Re: Spurious "apparent wraparound" via SimpleLruTruncate() rounding - Mailing list pgsql-hackers

From Noah Misch
Subject Re: Spurious "apparent wraparound" via SimpleLruTruncate() rounding
Date
Msg-id 20200525070033.GA1591335@rfd.leadboat.com
Whole thread Raw
In response to Re: Spurious "apparent wraparound" via SimpleLruTruncate() rounding  (Noah Misch <noah@leadboat.com>)
List pgsql-hackers
On Mon, Apr 06, 2020 at 09:18:47PM -0700, Noah Misch wrote:
> On Mon, Apr 06, 2020 at 02:46:09PM -0400, Tom Lane wrote:
> > Noah Misch <noah@leadboat.com> writes:
> > > On Wed, Mar 25, 2020 at 04:42:31PM -0400, Tom Lane wrote:
> > >> So I think what we're actually trying to accomplish here is to
> > >> ensure that instead of deleting up to half of the SLRU space
> > >> before the cutoff, we delete up to half-less-one-segment.
> > >> Maybe it should be half-less-two-segments, just to provide some
> > >> cushion against edge cases.  Reading the first comment in
> > >> SetTransactionIdLimit makes one not want to trust too much in
> > >> arguments based on the exact value of xidWrapLimit, while for
> > >> the other SLRUs it was already unclear whether the edge cases
> > >> were exactly right.
> > 
> > > That could be interesting insurance.  While it would be sad for us to miss an
> > > edge case and print "must be vacuumed within 2 transactions" when wrap has
> > > already happened, reaching that message implies the DBA burned ~1M XIDs, all
> > > in single-user mode.  More plausible is FreezeMultiXactId() overrunning the
> > > limit by tens of segments.  Hence, if we do buy this insurance, let's skip far
> > > more segments.  For example, instead of unlinking segments representing up to
> > > 2^31 past XIDs, we could divide that into an upper half that we unlink and a
> > > lower half.  The lower half will stay in place; eventually, XID consumption
> > > will overwrite it.  Truncation behavior won't change until the region of CLOG
> > > for pre-oldestXact XIDs exceeds 256 MiB.  Beyond that threshold,
> > > vac_truncate_clog() will unlink the upper 256 MiB and leave the rest.  CLOG
> > > maximum would rise from 512 MiB to 768 MiB.  Would that be worthwhile?

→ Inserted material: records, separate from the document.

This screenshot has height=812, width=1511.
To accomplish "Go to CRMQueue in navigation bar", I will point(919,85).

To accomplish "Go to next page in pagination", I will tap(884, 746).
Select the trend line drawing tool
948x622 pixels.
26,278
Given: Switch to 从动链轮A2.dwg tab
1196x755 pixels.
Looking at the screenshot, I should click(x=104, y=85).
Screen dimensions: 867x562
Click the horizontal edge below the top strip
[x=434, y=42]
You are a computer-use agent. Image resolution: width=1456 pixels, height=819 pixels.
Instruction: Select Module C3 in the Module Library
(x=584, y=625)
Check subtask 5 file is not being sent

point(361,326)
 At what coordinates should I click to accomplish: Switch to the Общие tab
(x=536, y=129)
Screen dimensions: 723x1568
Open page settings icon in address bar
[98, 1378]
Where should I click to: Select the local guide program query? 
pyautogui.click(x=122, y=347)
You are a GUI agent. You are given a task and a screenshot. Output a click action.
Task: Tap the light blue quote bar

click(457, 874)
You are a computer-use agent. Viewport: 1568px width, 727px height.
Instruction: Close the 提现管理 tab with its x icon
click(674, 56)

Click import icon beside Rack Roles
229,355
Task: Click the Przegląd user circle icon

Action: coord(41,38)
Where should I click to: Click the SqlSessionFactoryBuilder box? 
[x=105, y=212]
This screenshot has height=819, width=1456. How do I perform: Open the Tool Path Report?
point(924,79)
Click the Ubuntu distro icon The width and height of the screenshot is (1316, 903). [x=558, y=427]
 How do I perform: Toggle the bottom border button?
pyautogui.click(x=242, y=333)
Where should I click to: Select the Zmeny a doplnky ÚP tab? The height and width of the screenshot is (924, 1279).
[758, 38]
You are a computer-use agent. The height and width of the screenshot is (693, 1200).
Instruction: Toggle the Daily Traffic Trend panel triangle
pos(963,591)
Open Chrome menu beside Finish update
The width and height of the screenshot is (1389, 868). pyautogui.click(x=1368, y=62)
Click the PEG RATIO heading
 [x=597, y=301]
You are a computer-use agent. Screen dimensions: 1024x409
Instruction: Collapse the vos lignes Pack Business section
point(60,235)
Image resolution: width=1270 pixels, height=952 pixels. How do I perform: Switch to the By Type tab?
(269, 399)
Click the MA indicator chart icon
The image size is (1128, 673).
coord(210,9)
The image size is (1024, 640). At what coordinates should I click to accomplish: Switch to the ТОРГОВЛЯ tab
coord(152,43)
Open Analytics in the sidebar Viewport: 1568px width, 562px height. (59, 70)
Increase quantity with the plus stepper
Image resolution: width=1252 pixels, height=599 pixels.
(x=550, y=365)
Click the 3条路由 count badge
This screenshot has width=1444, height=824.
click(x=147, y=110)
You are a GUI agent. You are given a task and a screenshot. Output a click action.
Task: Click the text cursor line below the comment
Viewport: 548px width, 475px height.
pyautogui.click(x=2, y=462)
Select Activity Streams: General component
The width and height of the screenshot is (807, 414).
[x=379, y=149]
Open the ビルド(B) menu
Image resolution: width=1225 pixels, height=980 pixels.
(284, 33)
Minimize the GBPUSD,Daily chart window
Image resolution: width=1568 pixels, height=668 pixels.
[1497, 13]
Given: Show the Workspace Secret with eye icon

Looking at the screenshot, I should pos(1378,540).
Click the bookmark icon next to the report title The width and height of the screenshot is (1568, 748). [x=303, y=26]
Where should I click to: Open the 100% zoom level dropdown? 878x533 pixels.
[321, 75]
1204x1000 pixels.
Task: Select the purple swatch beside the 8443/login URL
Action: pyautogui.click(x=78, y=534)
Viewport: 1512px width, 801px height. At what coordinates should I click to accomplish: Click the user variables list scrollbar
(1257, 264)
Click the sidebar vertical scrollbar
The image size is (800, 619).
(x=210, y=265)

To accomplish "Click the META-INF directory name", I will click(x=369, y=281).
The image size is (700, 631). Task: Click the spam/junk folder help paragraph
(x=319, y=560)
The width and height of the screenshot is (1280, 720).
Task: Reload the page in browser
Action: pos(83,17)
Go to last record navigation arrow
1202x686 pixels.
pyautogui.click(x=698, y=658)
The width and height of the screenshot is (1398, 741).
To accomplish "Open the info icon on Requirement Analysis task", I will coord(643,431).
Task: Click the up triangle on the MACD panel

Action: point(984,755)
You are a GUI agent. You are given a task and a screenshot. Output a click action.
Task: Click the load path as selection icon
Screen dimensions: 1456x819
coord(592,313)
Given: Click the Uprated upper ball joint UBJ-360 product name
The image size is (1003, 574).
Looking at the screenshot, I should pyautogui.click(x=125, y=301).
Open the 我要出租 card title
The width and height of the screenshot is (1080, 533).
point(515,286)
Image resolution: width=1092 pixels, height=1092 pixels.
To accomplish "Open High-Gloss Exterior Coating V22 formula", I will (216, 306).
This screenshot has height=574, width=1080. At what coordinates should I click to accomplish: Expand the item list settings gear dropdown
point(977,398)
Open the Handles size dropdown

> > Temporarily wasting some disk
> > space is a lot more palatable than corrupting data, and these code
> > paths are necessarily not terribly well tested.  So +1 for more
> > insurance.
> 
> Okay, I'll give that a try.  I expect this will replace the PagePrecedes
> callback with a PageDiff callback such that PageDiff(a, b) < 0 iff
> PagePrecedes(a, b).  PageDiff callbacks shall distribute return values
> uniformly in [INT_MIN,INT_MAX].  SimpleLruTruncate() will unlink segments
> where INT_MIN/2 < PageDiff(candidate, cutoff) < 0.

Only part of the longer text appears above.